Design: We studied 256 consecutive cases of thyroid FNAB prepared with traditional smear technique. The stroma was categorized: Type 1a consisted of long (more than 3 mm), broad bands composed of mesh containing collagen fibrils thickened by entrapped blood components and follicular cells. Type 1b consisted of dense strands/bands. Type 2 was similar to Type 1a but with shorter (<2 mm) and looser stromal strands.

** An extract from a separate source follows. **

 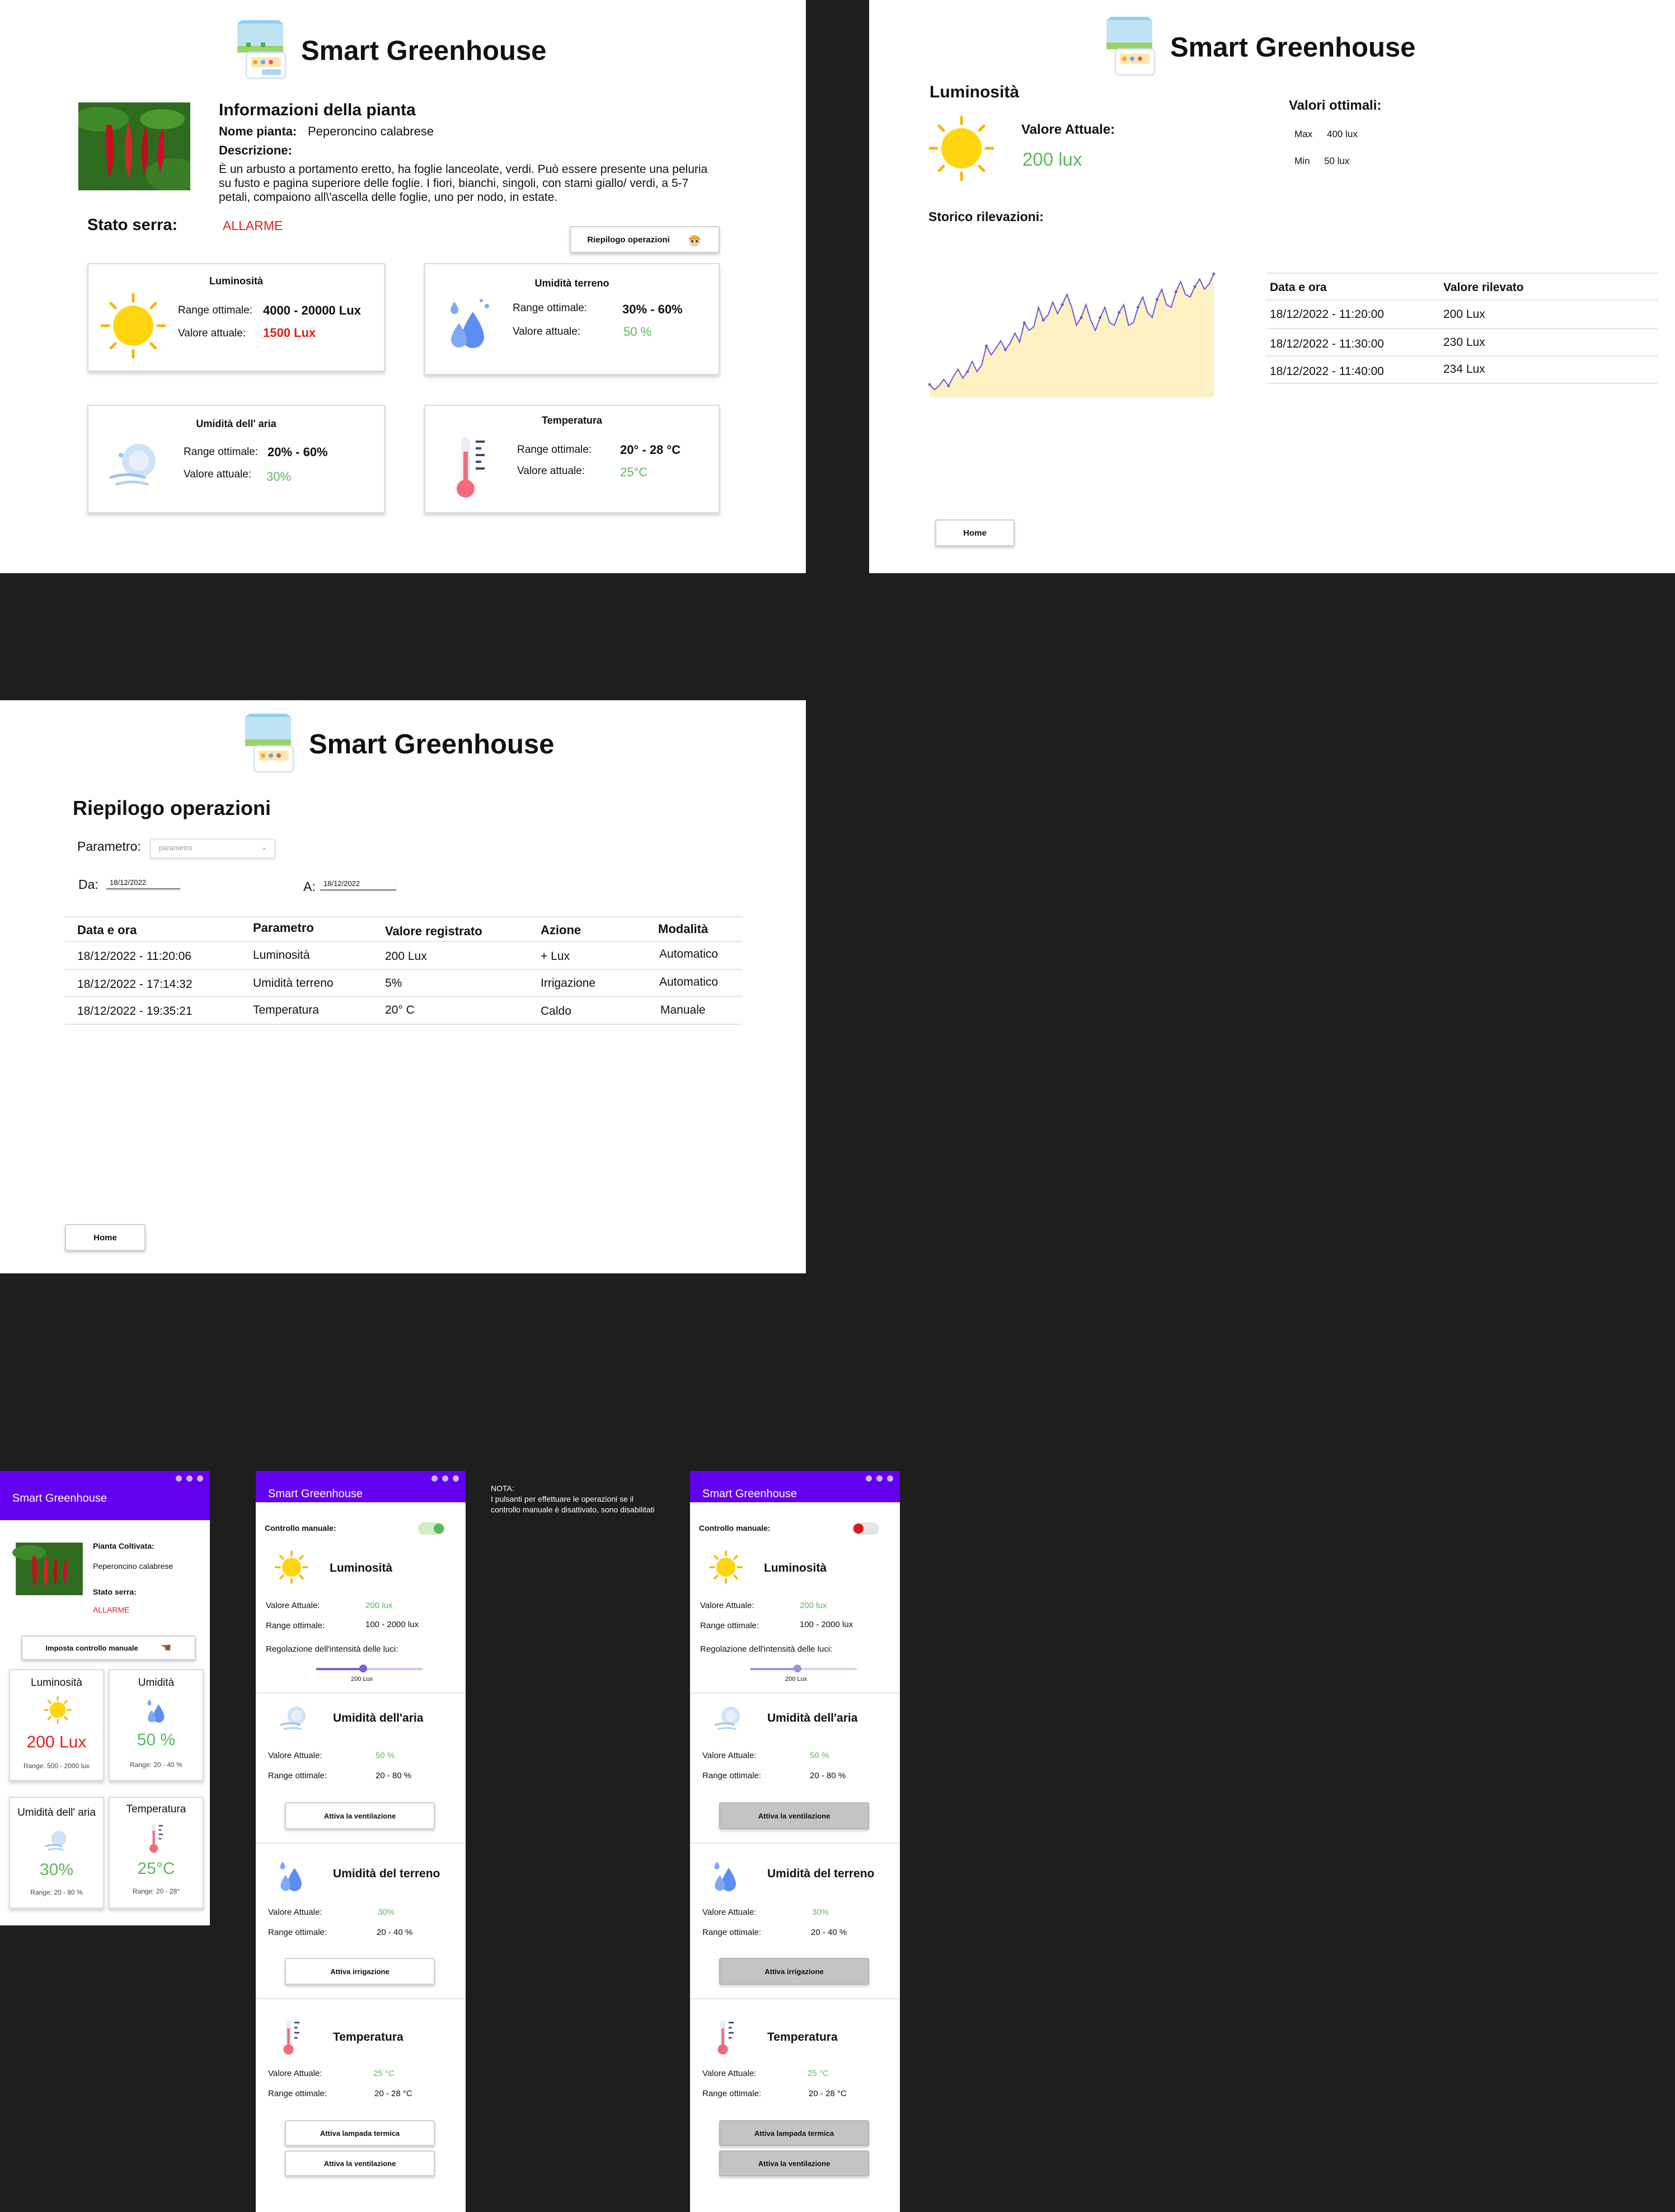 What do you see at coordinates (794, 1815) in the screenshot?
I see `ventilation-button-disabled: Attiva la ventilazione` at bounding box center [794, 1815].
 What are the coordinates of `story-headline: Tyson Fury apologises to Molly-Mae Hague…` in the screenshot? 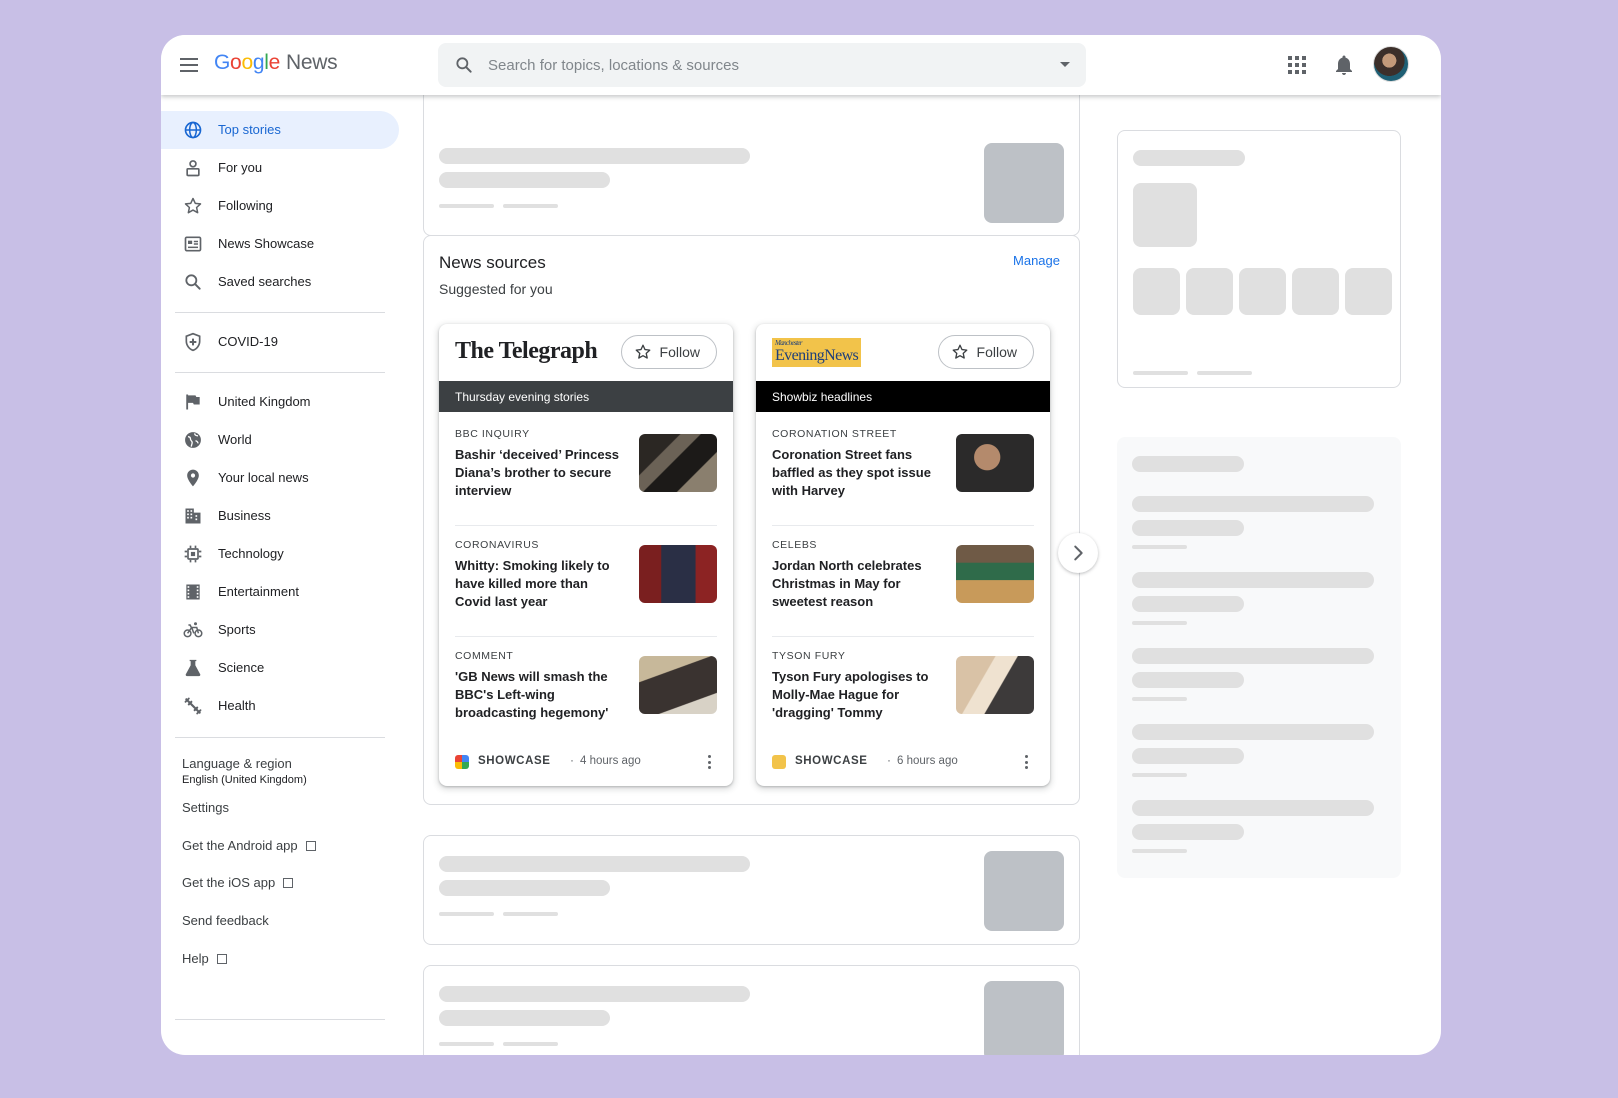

Results: Types 1a and b showed straight/curved/circular branching patterns suggestive of incomplete frameworks of nodular/papillary architectures or fragments of capsule. Type 1b stroma likely represented thick/collagenized fibrous septae. Incomplete or complete rings of small encapsulated tumor were occasionally identified. These frameworks of stroma were frequently associated with multinodular goiters (MNGs) which are often hypocellular and follicular neoplasms/papillary thyroid carcinoma with increased cellularity. Type 2 was associated with microfollicles in encapsulated neoplasms or with macrofollicles in MNG. Follicular lesions of unknown significance (n = 41) either negative (n = 26) or positive (n = 15) for carcinoma in subsequent follow-up were frequently associated with stroma characteristic of MNG and carcinoma, respectively.

Conclusion: The preservation of the in vivo architecture of Type 1 is likely due to its elasticity. Recognition of the stromal architecture will likely facilitate the diagnosis.